Infectious Diseases in Children asked Johan S. Bakken, MD, PhD, FACP, FIDSA, past president of IDSA and an infectious disease physician at St. Luke’s Health Care System in Duluth, Minnesota, about whether there is any new evidence to support the use – and associated risks — of prolonged antibiotics for Lyme disease.

Johan S. Bakken

As has been well outlined in the Lyme disease Diagnosis and Treatment guidelines published by IDSA in Clinical Infectious Diseases in November 2006, doxycycline or a beta-lactam antibiotic agent administered for up to 28 days is the recommended therapy for Lyme disease.

In collaboration with American College of Rheumatology and the American Academy of Neurology, a guidelines update is currently under preparation and is expected to be out in the first quarter 2018, but to my knowledge, no new evidence has been introduced that calls for a revision with regards to choice of primary therapeutic agents nor for the duration/length of therapy.
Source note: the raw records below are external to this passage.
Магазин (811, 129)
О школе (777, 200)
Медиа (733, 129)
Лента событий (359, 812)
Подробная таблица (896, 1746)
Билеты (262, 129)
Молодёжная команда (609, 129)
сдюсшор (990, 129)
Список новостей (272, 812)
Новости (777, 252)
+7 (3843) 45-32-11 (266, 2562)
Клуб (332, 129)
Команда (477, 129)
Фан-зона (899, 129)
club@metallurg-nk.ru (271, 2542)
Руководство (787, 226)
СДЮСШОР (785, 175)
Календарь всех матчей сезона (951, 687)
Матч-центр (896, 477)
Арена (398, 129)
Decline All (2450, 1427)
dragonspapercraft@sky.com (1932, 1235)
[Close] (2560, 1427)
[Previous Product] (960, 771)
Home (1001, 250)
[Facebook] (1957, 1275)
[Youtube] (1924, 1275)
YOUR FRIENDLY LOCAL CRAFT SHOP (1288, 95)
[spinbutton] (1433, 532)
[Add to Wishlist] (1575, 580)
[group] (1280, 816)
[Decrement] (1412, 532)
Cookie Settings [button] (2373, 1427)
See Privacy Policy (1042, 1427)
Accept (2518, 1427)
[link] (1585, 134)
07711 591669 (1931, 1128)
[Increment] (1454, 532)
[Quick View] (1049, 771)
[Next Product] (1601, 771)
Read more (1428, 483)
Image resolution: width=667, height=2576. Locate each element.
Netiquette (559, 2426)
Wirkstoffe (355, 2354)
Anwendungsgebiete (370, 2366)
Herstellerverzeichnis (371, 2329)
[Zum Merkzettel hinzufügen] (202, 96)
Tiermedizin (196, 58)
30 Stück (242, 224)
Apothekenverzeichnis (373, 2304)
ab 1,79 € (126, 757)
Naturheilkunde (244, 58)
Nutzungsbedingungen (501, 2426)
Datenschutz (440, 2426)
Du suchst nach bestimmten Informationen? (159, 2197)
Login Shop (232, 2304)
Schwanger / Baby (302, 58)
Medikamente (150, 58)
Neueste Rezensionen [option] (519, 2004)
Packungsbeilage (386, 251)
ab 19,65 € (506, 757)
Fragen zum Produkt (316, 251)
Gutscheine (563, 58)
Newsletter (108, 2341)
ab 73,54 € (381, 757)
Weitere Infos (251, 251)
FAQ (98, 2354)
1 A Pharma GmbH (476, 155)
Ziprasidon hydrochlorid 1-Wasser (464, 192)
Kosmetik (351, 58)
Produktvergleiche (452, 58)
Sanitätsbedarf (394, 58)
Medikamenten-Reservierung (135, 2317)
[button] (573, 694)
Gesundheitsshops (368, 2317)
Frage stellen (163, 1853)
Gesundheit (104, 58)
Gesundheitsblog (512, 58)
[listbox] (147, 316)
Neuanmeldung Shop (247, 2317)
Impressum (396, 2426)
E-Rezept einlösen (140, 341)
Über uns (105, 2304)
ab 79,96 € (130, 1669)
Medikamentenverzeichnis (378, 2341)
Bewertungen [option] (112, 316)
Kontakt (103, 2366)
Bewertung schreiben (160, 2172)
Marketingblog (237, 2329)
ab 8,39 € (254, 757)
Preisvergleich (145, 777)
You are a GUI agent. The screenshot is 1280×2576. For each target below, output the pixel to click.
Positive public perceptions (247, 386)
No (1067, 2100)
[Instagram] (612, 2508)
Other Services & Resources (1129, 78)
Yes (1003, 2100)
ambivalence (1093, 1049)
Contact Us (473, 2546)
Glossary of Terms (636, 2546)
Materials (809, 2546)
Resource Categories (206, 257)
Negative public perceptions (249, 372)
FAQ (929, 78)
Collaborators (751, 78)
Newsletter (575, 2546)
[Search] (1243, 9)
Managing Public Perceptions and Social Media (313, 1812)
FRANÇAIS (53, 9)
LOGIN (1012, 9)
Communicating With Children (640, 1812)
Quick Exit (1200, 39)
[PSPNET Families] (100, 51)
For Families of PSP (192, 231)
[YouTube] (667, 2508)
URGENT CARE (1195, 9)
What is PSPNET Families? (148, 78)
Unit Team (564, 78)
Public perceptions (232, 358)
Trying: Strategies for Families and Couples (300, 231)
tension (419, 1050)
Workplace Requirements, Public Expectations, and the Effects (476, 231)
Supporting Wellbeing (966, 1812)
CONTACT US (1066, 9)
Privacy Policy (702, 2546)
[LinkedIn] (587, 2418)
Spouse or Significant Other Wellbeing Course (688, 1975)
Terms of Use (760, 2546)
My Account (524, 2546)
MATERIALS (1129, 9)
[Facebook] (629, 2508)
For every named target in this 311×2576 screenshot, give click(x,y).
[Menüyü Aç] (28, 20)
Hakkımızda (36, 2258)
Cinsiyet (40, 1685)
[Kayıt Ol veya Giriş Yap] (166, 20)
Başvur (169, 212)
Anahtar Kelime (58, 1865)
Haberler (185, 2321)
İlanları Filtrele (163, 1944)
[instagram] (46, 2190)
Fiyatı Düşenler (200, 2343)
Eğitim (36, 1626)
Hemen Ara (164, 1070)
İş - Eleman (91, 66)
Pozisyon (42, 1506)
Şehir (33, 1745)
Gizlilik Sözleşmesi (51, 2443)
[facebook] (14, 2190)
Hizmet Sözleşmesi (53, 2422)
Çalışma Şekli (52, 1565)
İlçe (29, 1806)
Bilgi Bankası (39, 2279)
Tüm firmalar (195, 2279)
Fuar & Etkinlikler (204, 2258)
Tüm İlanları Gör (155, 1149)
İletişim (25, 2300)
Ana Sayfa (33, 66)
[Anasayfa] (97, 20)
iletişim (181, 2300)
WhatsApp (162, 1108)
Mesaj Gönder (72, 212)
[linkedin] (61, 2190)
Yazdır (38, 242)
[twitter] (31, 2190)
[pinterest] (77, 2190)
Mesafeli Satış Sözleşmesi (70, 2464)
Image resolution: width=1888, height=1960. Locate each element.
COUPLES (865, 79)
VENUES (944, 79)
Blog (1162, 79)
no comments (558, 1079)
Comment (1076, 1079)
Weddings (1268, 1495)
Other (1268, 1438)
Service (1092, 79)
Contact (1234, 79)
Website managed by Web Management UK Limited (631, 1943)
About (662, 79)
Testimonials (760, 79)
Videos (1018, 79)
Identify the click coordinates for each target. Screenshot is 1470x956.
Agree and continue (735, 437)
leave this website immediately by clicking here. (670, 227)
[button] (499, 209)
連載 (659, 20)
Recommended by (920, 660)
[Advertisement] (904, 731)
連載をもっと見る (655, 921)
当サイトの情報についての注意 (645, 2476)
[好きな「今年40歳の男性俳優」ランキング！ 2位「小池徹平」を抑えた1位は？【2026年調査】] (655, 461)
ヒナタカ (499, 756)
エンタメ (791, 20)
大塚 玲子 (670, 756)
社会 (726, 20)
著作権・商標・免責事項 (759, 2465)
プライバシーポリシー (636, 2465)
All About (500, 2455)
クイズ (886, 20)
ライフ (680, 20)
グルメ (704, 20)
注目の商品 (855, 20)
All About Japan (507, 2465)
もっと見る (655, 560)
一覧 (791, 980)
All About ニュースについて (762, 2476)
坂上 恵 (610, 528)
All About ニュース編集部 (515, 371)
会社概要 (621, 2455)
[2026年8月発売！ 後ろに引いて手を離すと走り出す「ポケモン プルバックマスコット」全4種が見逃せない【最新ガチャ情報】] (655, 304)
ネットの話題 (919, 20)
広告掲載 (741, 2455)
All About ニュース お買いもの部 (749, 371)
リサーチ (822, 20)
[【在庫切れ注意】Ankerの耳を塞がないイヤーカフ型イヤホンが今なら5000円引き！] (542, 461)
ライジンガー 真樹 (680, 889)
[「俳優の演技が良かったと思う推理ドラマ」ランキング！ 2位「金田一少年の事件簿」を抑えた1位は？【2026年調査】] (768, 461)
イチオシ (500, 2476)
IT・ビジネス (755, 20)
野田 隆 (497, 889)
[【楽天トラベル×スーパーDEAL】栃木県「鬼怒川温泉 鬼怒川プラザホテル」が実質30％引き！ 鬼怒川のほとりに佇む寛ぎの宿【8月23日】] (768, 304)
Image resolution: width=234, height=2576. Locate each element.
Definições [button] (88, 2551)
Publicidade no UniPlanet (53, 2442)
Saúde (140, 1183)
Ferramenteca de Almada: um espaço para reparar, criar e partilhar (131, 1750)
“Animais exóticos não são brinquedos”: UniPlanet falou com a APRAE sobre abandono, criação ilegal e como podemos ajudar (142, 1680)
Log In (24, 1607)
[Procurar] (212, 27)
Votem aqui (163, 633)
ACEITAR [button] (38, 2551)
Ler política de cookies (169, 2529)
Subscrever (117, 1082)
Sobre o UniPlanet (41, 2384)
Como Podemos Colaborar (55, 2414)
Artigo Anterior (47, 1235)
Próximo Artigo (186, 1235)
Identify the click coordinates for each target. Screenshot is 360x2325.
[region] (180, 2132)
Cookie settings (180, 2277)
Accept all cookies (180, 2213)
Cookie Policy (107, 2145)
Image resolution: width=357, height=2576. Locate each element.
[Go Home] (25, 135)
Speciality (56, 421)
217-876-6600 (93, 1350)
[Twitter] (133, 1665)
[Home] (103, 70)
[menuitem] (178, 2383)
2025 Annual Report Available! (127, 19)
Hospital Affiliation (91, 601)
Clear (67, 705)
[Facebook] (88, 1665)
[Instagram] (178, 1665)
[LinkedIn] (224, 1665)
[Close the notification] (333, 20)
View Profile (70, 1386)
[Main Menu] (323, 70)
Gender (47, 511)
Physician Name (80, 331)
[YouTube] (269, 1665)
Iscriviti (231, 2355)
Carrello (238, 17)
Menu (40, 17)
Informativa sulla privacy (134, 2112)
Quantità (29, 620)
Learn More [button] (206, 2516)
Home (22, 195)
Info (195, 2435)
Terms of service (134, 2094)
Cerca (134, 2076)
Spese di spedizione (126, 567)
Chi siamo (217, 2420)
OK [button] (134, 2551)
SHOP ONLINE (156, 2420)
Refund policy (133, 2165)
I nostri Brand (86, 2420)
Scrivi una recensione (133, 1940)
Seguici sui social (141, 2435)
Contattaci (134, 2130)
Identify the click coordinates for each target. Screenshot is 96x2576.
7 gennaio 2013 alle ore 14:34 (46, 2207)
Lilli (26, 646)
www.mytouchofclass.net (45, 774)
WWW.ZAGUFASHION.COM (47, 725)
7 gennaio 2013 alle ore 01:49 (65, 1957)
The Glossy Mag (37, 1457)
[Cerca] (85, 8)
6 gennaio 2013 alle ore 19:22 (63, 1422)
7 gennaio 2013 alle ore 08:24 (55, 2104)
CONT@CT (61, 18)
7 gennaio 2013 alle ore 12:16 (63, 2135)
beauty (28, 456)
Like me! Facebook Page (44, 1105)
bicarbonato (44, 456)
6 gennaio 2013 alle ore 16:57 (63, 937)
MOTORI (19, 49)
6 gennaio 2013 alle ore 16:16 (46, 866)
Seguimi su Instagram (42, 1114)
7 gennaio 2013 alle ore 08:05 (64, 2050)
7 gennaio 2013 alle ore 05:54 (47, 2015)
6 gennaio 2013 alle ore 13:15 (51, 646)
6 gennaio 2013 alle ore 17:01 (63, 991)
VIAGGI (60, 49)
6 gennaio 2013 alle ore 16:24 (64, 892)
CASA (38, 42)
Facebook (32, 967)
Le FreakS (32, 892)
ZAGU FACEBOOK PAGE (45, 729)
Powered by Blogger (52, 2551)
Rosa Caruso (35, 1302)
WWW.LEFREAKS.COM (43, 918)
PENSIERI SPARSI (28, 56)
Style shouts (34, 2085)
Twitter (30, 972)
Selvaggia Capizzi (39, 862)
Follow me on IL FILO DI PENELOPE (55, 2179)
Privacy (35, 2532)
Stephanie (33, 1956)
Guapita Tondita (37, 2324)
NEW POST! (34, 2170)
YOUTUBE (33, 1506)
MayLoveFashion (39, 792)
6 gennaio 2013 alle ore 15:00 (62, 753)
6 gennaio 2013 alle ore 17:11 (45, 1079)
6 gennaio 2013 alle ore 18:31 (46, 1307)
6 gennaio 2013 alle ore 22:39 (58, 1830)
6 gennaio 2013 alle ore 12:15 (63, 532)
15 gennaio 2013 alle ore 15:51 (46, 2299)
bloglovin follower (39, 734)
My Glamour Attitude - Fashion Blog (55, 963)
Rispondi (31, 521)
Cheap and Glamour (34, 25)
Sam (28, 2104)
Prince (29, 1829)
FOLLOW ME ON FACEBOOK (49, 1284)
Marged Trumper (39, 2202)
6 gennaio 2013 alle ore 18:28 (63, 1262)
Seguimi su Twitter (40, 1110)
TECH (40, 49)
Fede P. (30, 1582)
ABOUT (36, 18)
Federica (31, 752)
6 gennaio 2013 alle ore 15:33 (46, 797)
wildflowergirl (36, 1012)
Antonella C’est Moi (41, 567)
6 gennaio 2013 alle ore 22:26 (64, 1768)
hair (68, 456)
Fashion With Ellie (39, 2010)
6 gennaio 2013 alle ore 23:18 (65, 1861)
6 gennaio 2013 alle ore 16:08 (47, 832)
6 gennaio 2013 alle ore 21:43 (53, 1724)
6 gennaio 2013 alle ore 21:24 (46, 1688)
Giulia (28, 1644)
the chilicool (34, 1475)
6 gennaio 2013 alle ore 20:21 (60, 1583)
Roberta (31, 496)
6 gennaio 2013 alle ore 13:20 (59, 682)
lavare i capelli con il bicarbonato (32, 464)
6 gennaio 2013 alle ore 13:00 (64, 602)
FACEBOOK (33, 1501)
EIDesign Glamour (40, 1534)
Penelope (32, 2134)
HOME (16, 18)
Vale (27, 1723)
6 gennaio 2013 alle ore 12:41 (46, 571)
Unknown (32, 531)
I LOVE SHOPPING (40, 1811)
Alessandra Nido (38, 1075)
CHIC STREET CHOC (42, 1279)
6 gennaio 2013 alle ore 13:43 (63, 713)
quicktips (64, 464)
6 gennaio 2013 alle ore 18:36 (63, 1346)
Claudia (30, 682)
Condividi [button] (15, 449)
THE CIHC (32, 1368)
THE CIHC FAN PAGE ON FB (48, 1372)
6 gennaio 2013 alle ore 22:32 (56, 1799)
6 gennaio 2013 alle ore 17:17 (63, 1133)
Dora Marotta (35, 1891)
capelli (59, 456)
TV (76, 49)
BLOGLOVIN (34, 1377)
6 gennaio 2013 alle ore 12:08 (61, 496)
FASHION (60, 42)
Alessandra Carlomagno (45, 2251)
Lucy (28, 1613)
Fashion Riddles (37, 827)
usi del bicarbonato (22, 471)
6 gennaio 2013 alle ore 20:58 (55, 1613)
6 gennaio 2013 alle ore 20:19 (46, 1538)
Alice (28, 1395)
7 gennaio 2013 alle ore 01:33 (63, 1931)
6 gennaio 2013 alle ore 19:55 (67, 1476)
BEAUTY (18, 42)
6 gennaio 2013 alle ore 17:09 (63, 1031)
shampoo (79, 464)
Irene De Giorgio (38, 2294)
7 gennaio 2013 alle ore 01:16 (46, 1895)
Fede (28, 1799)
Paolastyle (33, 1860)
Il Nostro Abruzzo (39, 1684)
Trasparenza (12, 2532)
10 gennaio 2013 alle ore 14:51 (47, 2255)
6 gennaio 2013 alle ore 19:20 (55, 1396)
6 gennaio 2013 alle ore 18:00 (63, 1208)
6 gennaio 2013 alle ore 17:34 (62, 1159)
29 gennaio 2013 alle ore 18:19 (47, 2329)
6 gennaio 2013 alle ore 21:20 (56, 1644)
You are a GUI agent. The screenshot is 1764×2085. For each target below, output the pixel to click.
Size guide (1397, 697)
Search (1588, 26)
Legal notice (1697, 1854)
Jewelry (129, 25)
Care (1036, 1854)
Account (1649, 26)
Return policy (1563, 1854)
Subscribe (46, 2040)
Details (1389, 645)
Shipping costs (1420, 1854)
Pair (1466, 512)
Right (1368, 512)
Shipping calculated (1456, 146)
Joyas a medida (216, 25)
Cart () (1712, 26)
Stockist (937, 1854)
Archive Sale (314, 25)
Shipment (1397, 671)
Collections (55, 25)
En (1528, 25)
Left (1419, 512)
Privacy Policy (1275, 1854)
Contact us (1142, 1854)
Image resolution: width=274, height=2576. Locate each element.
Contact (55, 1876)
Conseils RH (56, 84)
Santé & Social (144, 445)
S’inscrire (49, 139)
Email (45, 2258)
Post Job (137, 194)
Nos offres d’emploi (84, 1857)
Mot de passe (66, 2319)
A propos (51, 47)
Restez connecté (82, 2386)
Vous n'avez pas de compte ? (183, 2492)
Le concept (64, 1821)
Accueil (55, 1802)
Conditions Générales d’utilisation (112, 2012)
There is no credible scientific evidence to suggest clinical benefit from treatment with either heavy metals, ozone, or silver, nor is there reproducible published clinical information in support of extended therapy with any antibiotic agents — including doxycycline or a beta-lactam agent — for more than 28 days. Other antibiotic agents, popular in the LLMD (‘Lyme literate’ medical doctor) community, include metronidazole, trimethoprim-sulfa, and others; none of these agents have demonstrated antimicrobial activity against B. burgdorferi sensu lato. Macrolides are also popular; they do have some activity, but are considered secondary choices, as treatment failures have been well described.

There is furthermore no evidence to suggest that the infectious process remains active in patients with confirmed Lyme disease who have completed a treatment course with a recommended antibiotic (PO or IV) administered for the recommended length of time (not to exceed 28 days). In contrast, there is substantial evidence that injudicious antibiotic administration may be harmful and cause serious and sometimes fatal infections in individual patients, including central line-related sepsis and Clostridium difficile-associated diarrhea. Furthermore, overuse of antibiotic agents is the primary driver of the increasing rates of antibiotic resistance observed in local and global communities.

Given all the evidence that argues for good antibiotic stewardship, I do not believe that the cost for courses of antibiotics extending beyond 28 days, even with the drugs of choice — doxycycline or beta-lactams — should be covered by third party payors for the treatment of Lyme disease.

Disclosure: Bakken reported no relevant financial disclosures.